§ Aim of the exercise:
In the entries below, the lines from the one with "You are a GUI" through the one with "Back to top (48, 1081)" are to be copied exactly; both ends count.
*** Given information ***
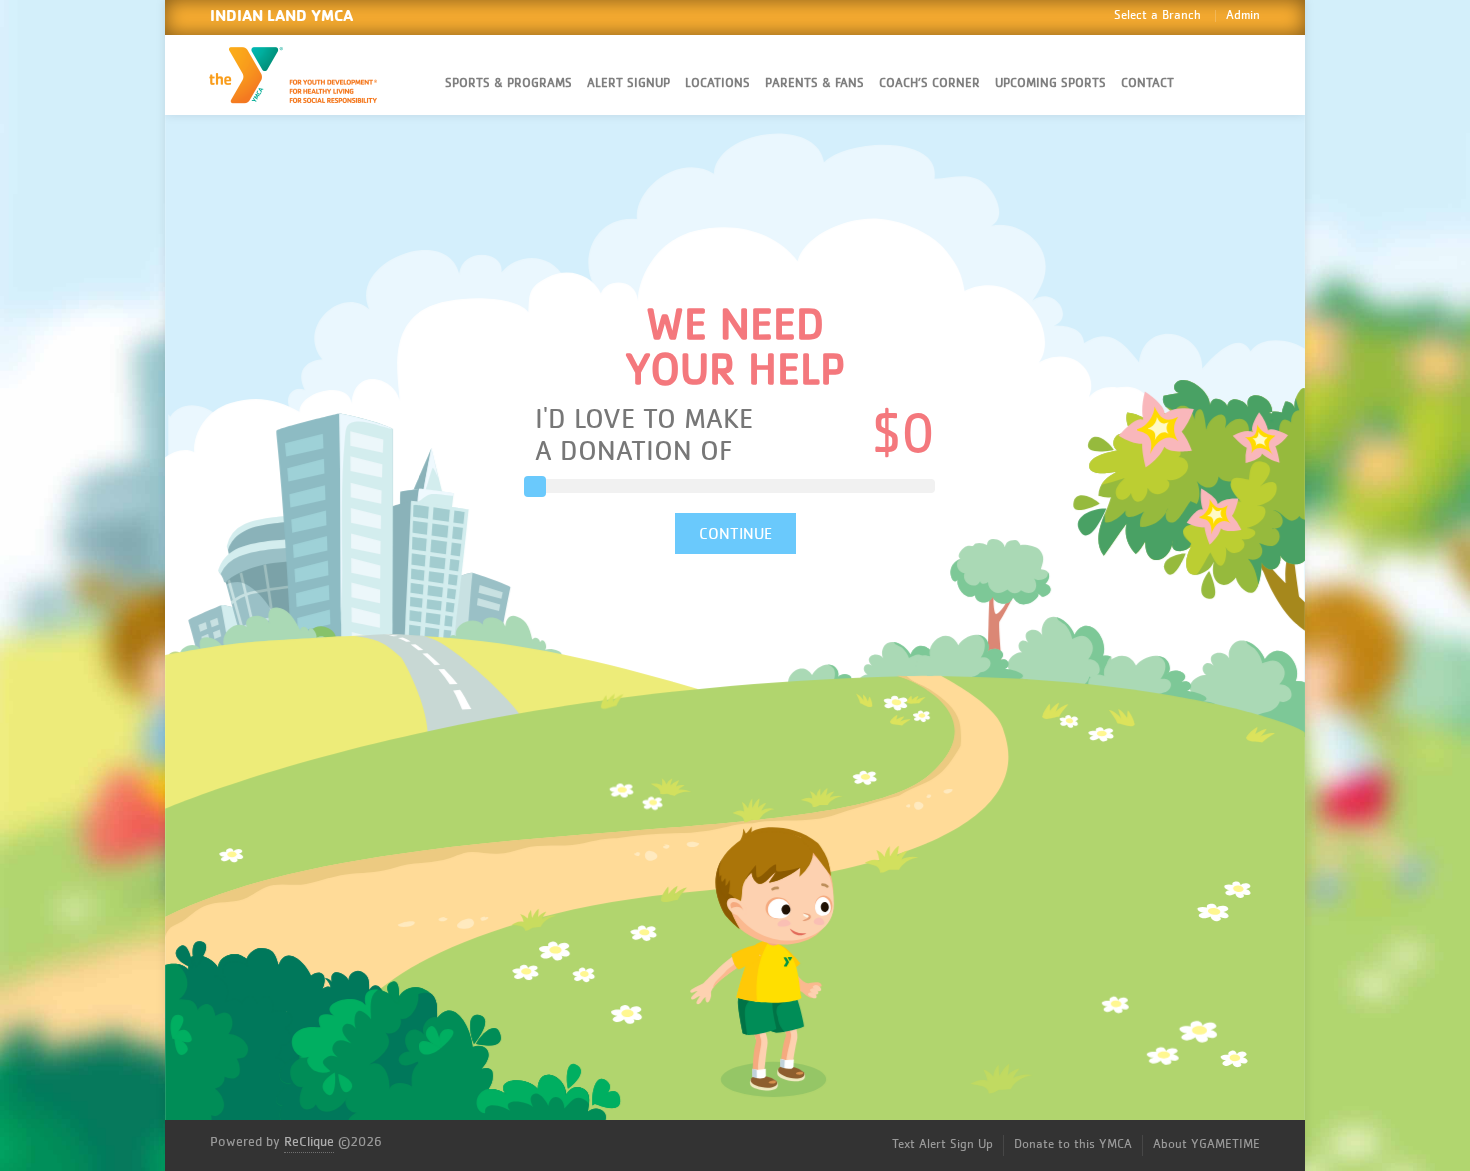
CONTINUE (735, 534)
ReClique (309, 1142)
*** End of Given information ***
*** Given information ***
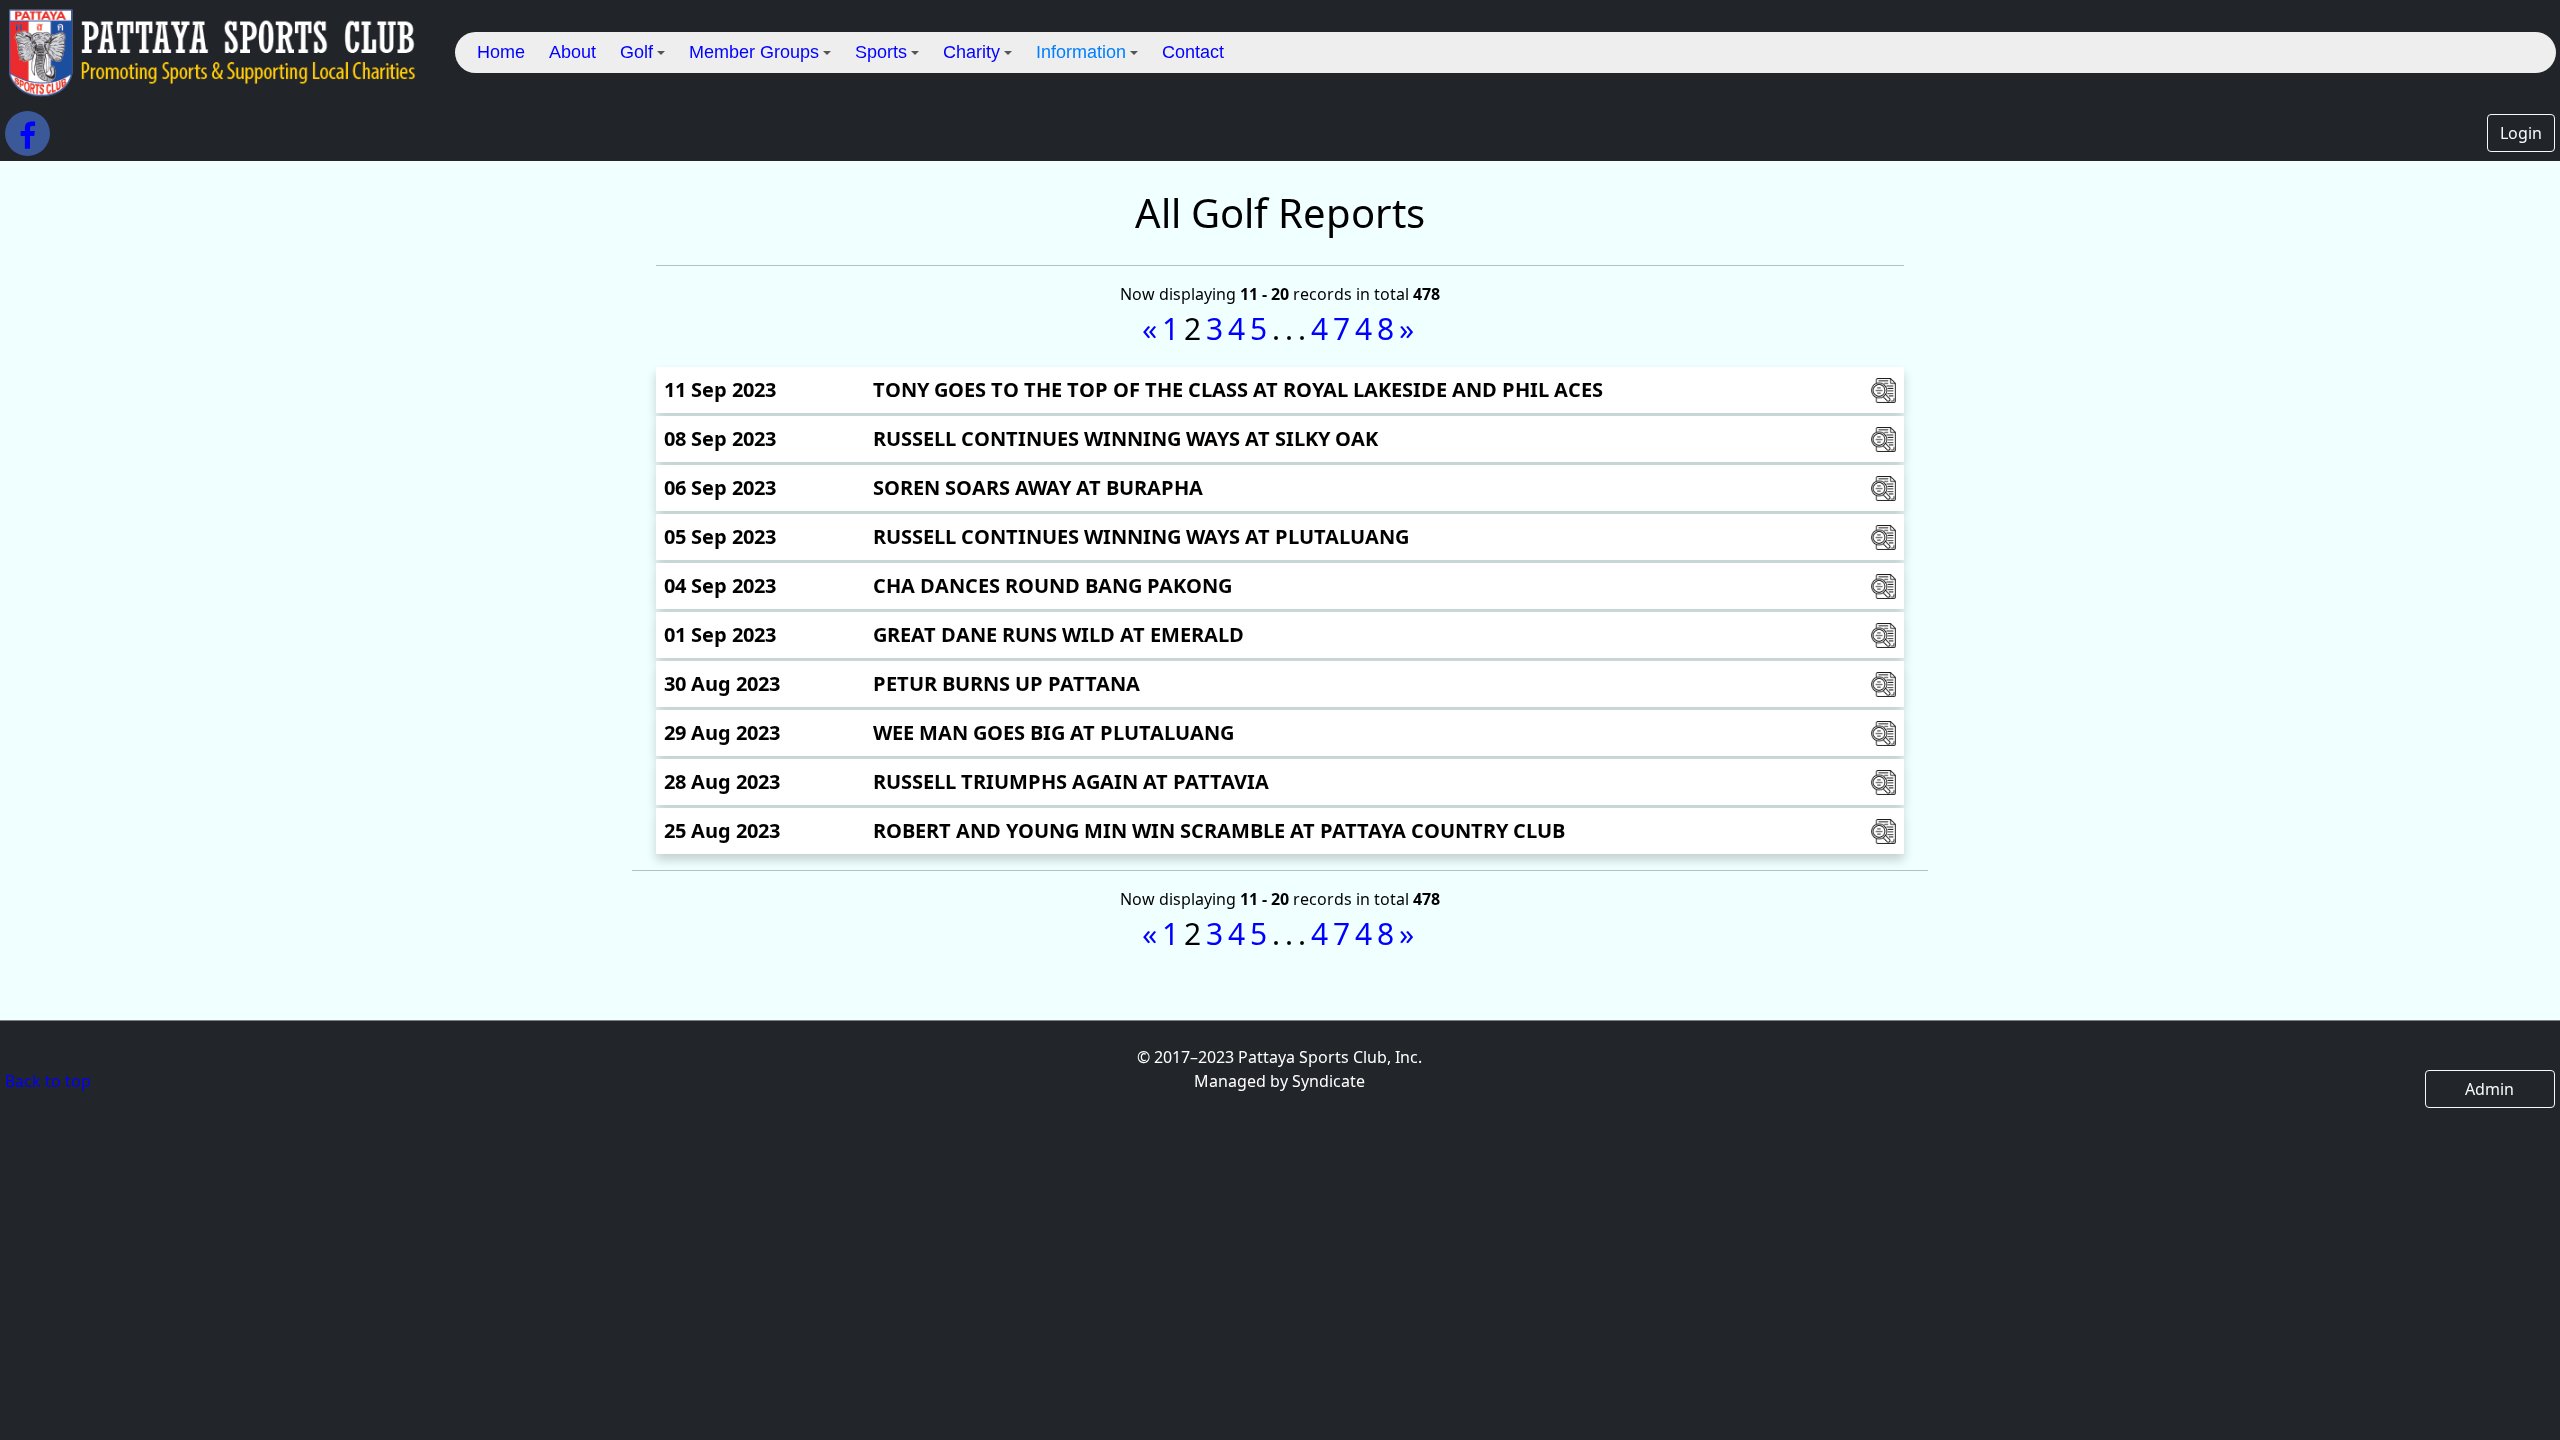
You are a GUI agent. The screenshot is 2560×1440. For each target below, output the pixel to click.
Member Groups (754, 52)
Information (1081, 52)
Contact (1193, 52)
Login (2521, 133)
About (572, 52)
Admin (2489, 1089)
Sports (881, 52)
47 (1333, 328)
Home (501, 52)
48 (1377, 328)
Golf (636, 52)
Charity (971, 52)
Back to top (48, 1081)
*** End of Given information ***
*** Given information ***
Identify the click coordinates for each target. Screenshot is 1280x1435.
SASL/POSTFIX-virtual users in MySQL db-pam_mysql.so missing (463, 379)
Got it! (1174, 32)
*** End of Given information ***
§ Solved problem:
You are a GUI agent. The screenshot is 2560×1440. For each target below, output the pixel to click.
Member Groups (754, 52)
Information (1081, 52)
Contact (1193, 52)
Login (2521, 133)
About (572, 52)
Admin (2489, 1089)
Sports (881, 52)
47 (1333, 328)
Home (501, 52)
48 (1377, 328)
Golf (636, 52)
Charity (971, 52)
Back to top (48, 1081)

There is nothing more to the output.